Emphasize why this is a bad idea that will only hurt the Times. If you like the Times online edition and read it regularly, say so.
tselect@nytimes.com is their email address for questions pertaining to their new subscription-fee online service, which goes into effect tomorrow.
The email I wrote to them is below the fold.
Dear Times Editors:
I can't believe you're going to put your op-ed columnists behind a subscription-only firewall. Do you honestly believe people will pay $50 to read your opinions? Nobody pays me $50 for my opinions, and I won't pay that for anyone else's.
I will miss reading Krugman and Rich on the web. I no longer kill trees when I read newspapers, but rely entirely on the web for my daily news fix, so their articles will no longer be accessible to me -- at least until this policy fails abjectly, and the Times returns to its senses.
As an internet reader, I view all your advertising, as I would if I read a print copy of the Times. But your cost to deliver that advertising to me is miniscule compared to the cost of printing and distributing dead trees. We both know print subscription prices barely cover the cost of paper, let alone distribution. So why pretend that internet users are getting something for "free" that print subscribers have not always gotten?

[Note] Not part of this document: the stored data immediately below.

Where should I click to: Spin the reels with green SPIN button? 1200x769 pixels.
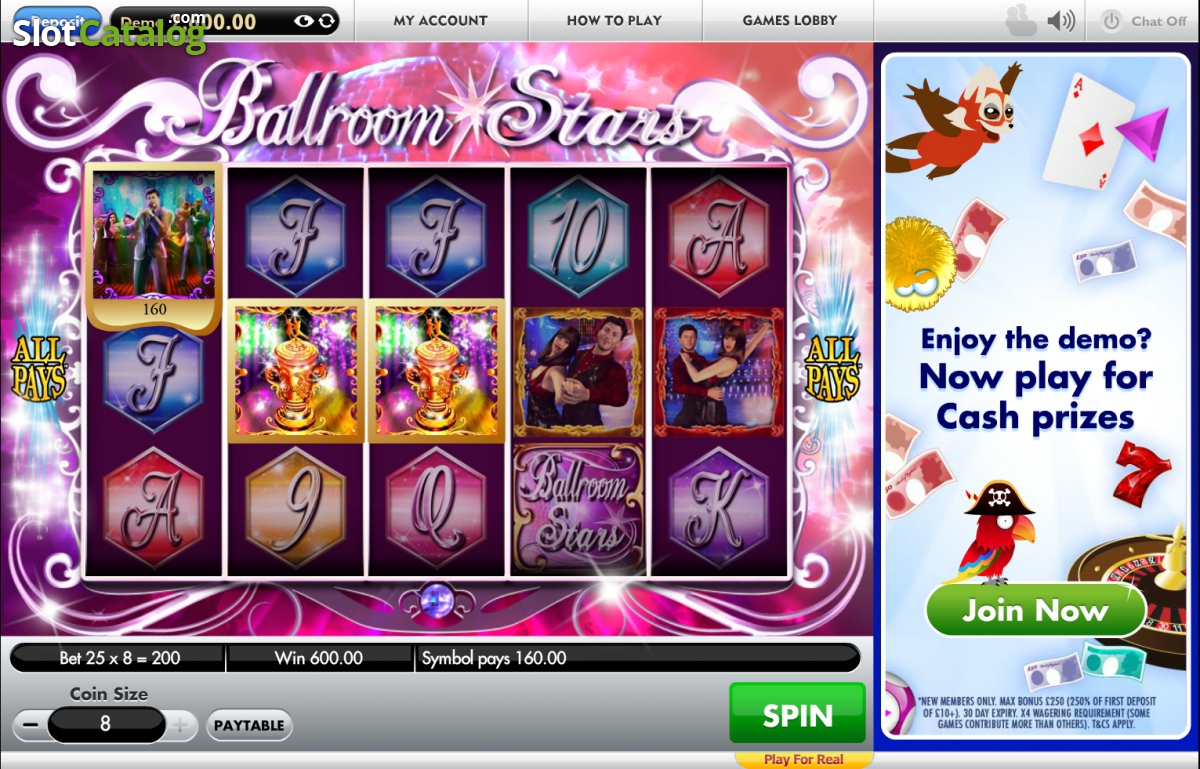tap(797, 715)
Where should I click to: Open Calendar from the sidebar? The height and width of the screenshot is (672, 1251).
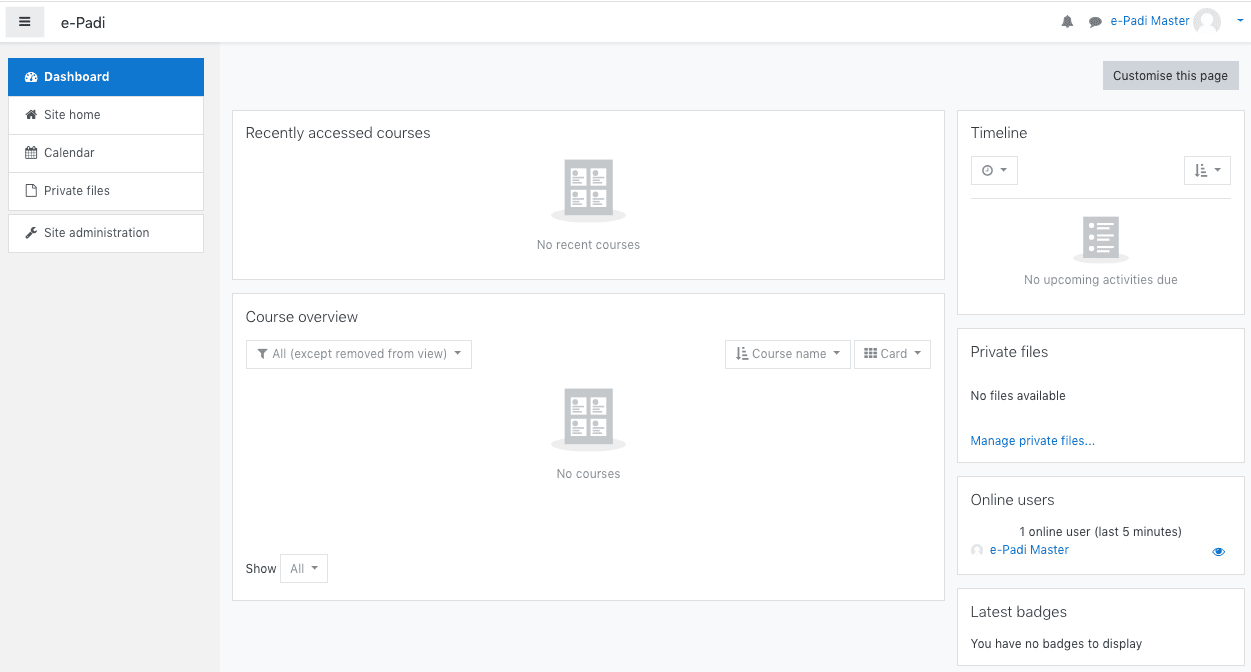(106, 153)
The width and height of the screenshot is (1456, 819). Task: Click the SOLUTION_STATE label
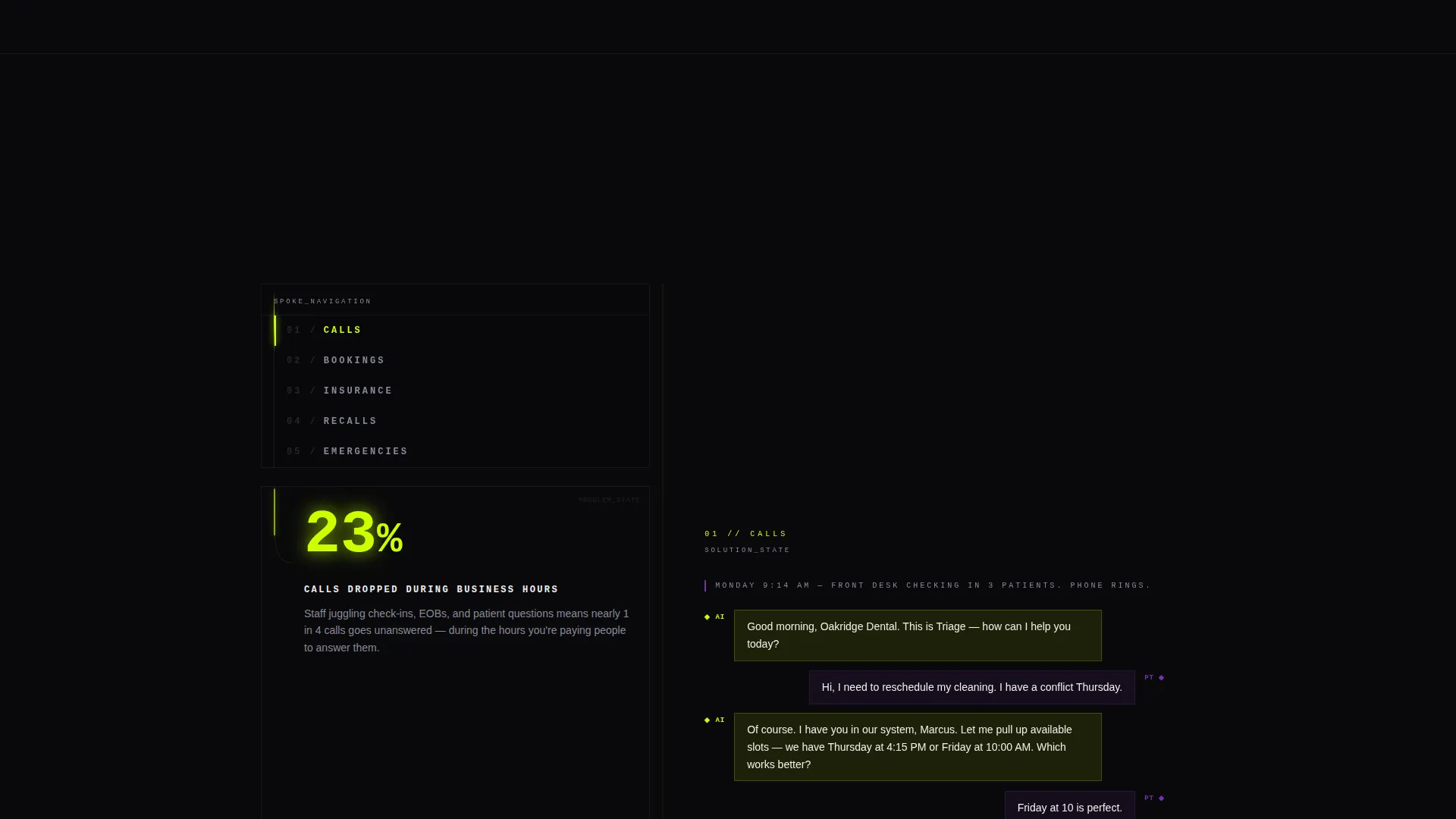(x=747, y=551)
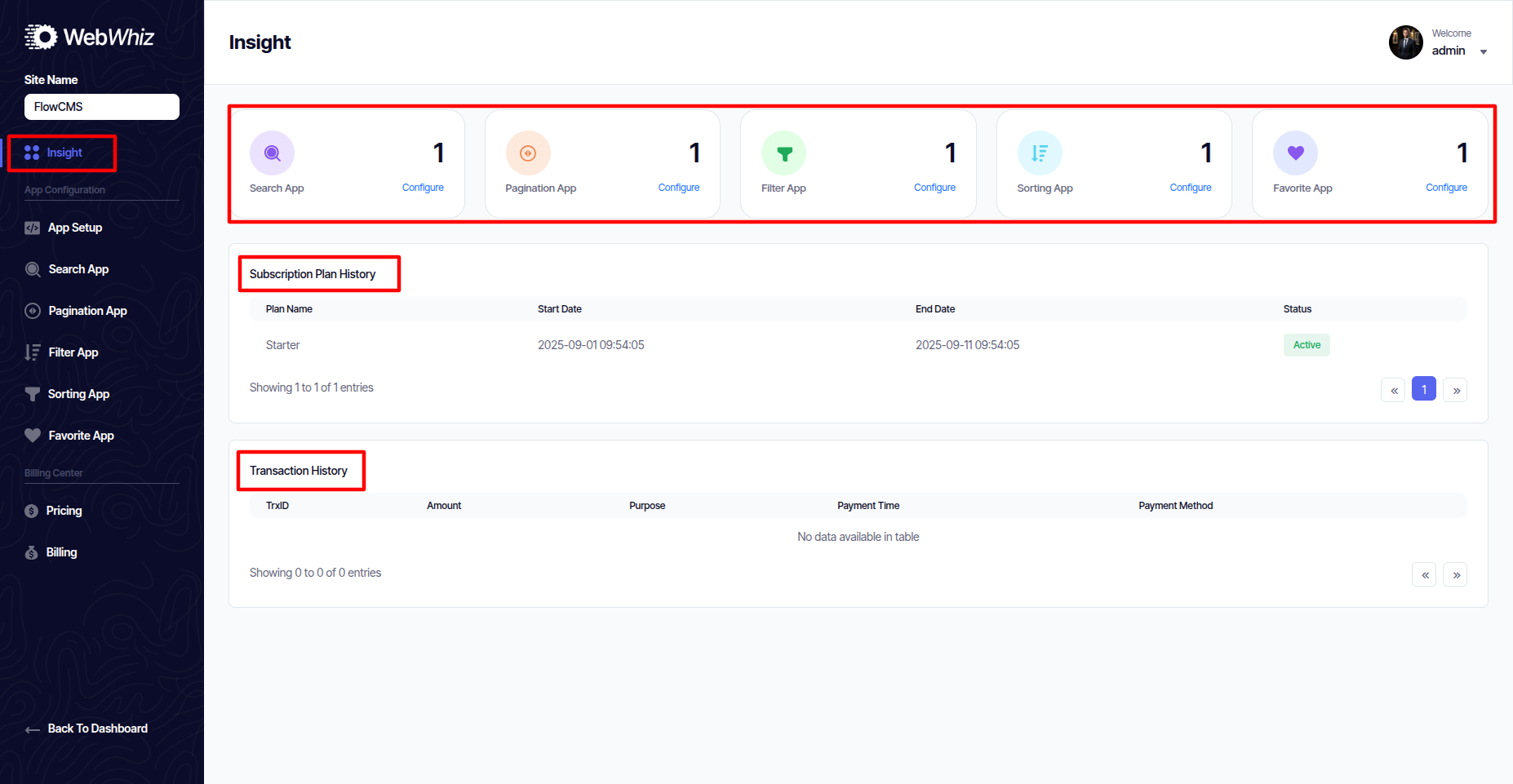Click the orange Pagination App card icon

[x=528, y=153]
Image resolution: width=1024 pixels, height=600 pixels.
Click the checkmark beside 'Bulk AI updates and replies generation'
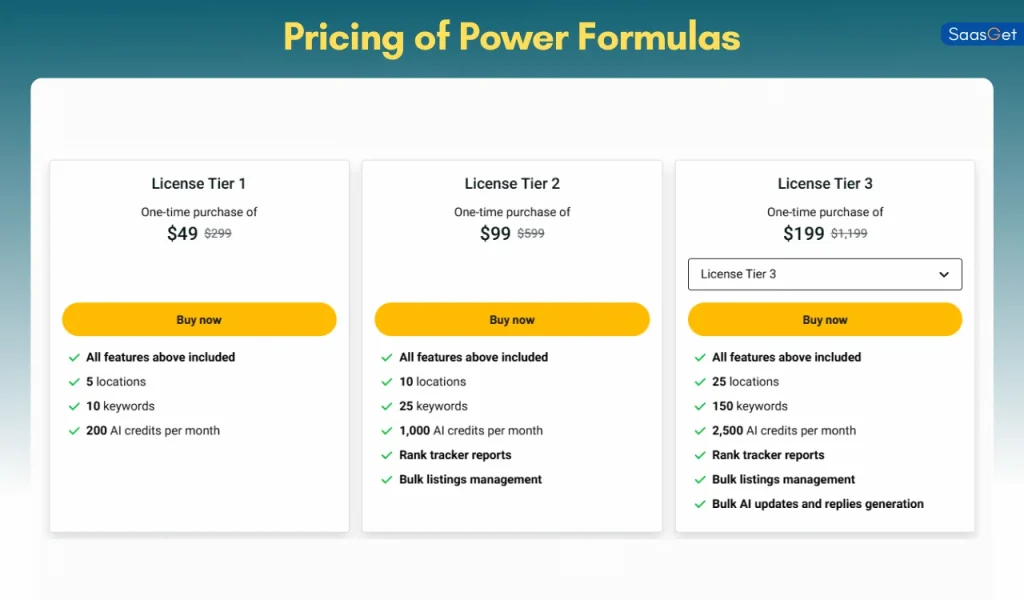point(700,504)
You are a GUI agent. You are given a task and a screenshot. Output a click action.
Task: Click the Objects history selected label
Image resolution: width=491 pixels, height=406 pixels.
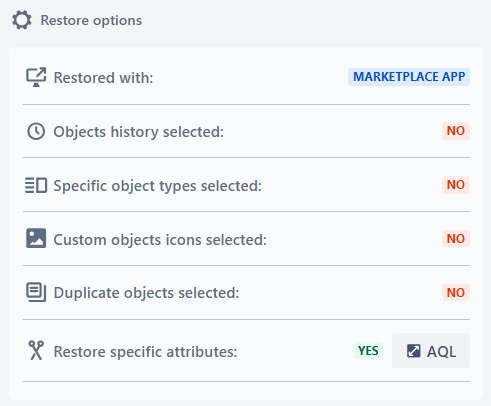pyautogui.click(x=139, y=132)
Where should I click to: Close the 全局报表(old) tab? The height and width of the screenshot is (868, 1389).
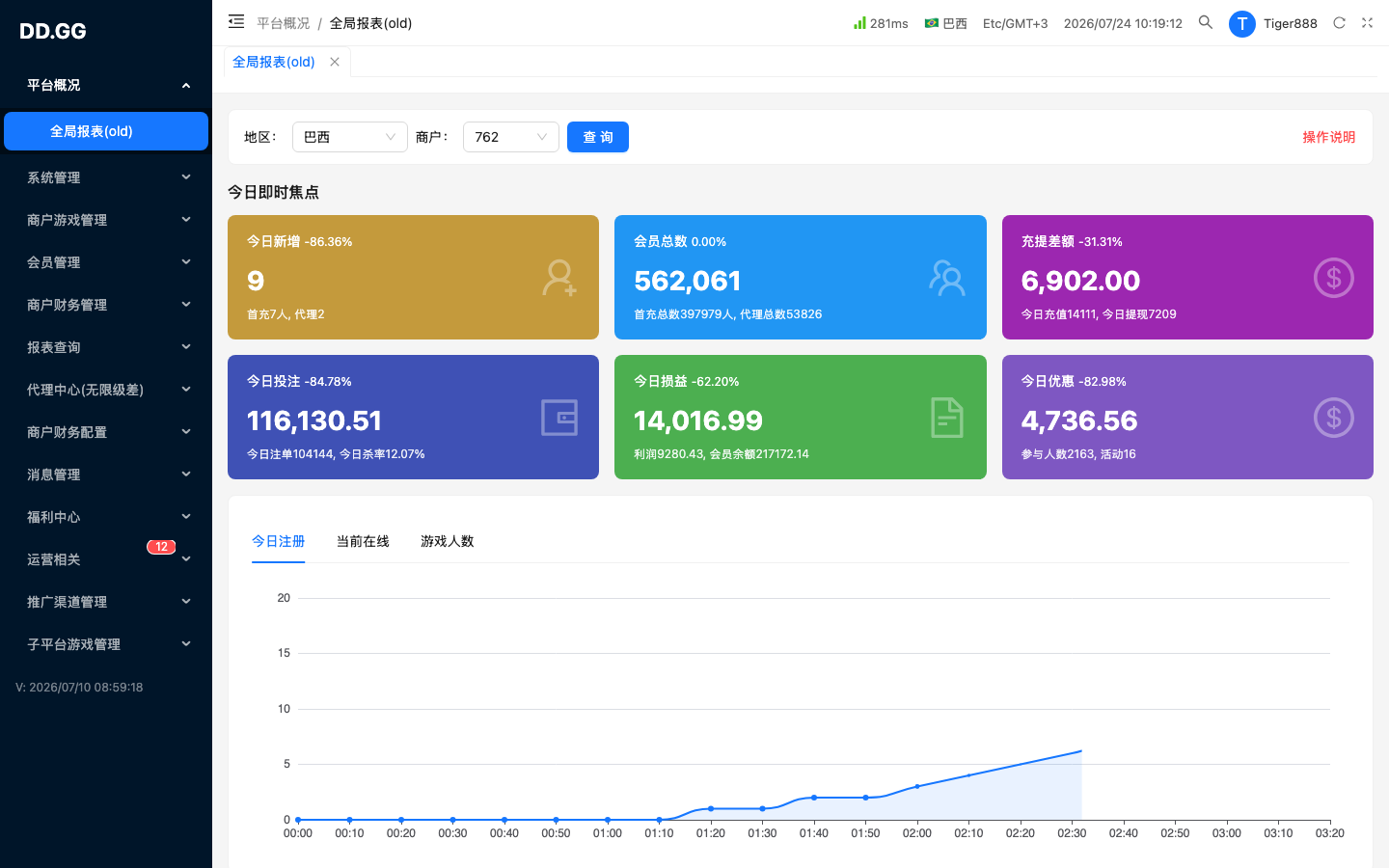coord(335,62)
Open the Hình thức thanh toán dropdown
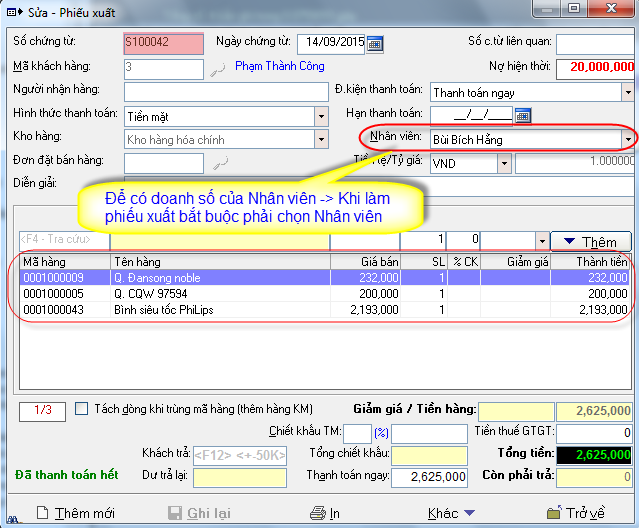The image size is (639, 528). pos(320,116)
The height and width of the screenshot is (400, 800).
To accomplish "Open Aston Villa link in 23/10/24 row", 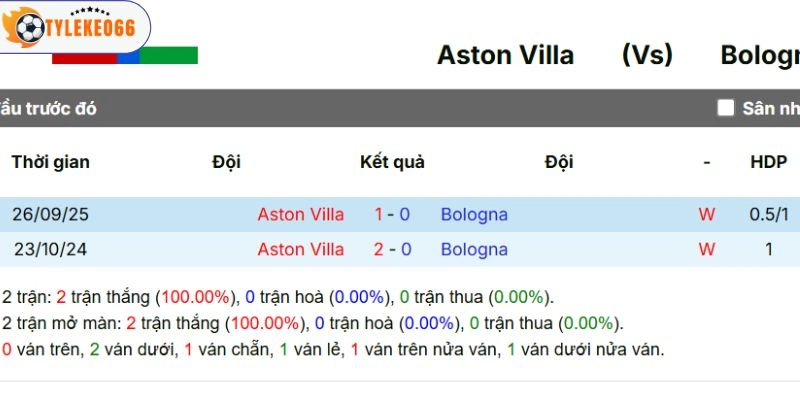I will pos(300,249).
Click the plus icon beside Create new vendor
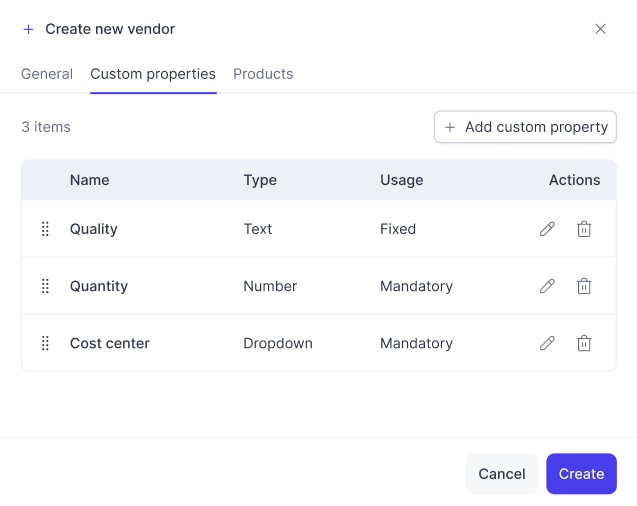The height and width of the screenshot is (506, 637). (x=28, y=29)
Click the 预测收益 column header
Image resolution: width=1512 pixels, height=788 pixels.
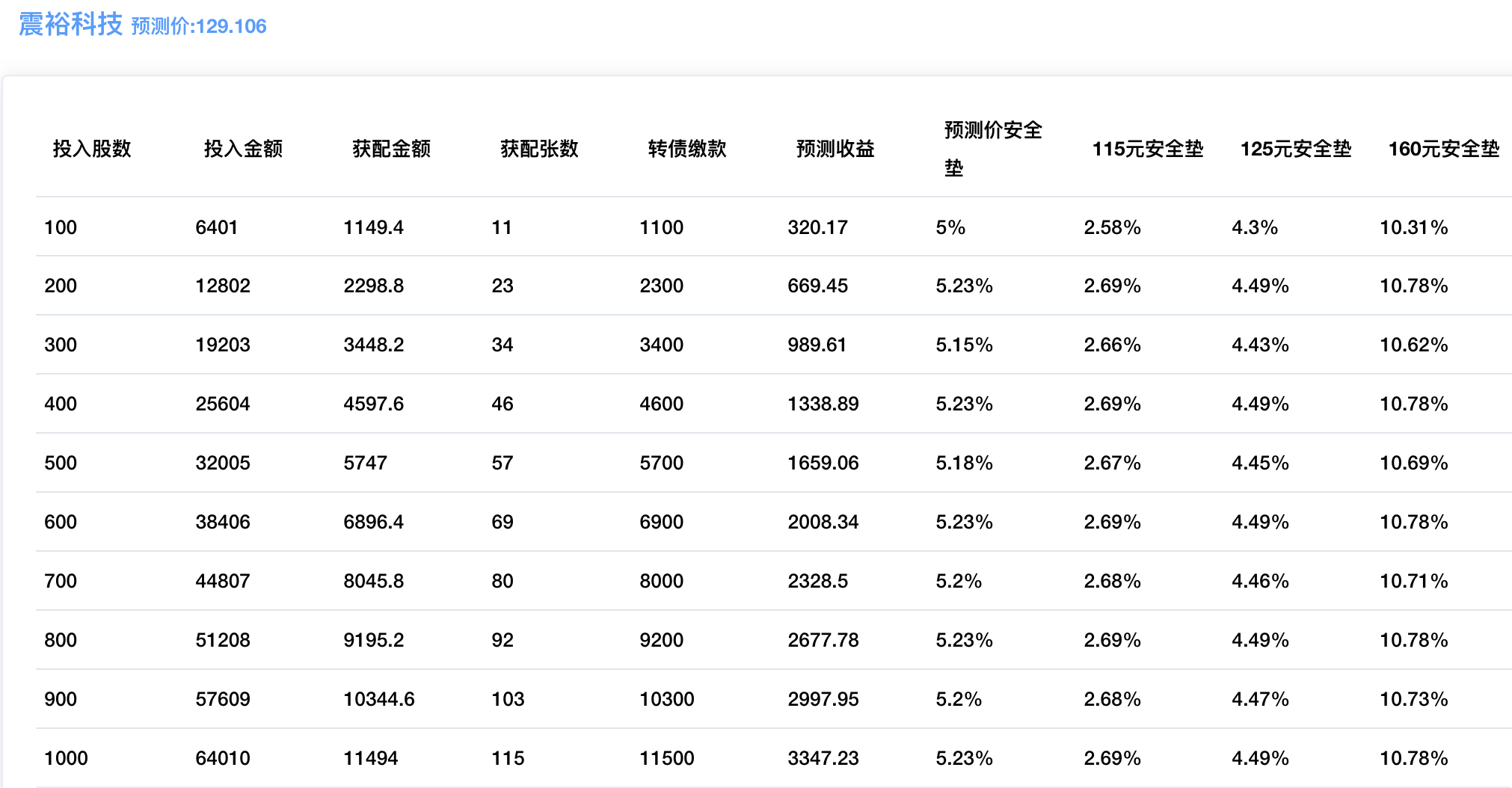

All Times readers pay with their attention, a most valuable commodity for which all news sources compete vigorously. Advertisers bear the actual costs in every news medium. To charge internet readers to view that advertising is a scam. It won't work, and the Times readership will decline -- especially and crucially, among the cognoscenti who have moved beyond print media, and now orient themselves using internet sources for their daily news. That can only hurt the Times increasingly, as more and more of the educated public makes that shift.
It will also weaken the content and influence of the Times' op-ed pieces, by disrupting the back-and-forth between print columnists and online bloggers which has lately emerged as the very lifeblood of commentary.
I have long applauded the Times for its excellent online edition, and its enlightened policy of subscription-free access. It's one reason I never read the Wall Street Journal! Subscription-free is the only way to go in this day and age, if you want to be taken seriously. Please return to your senses soon.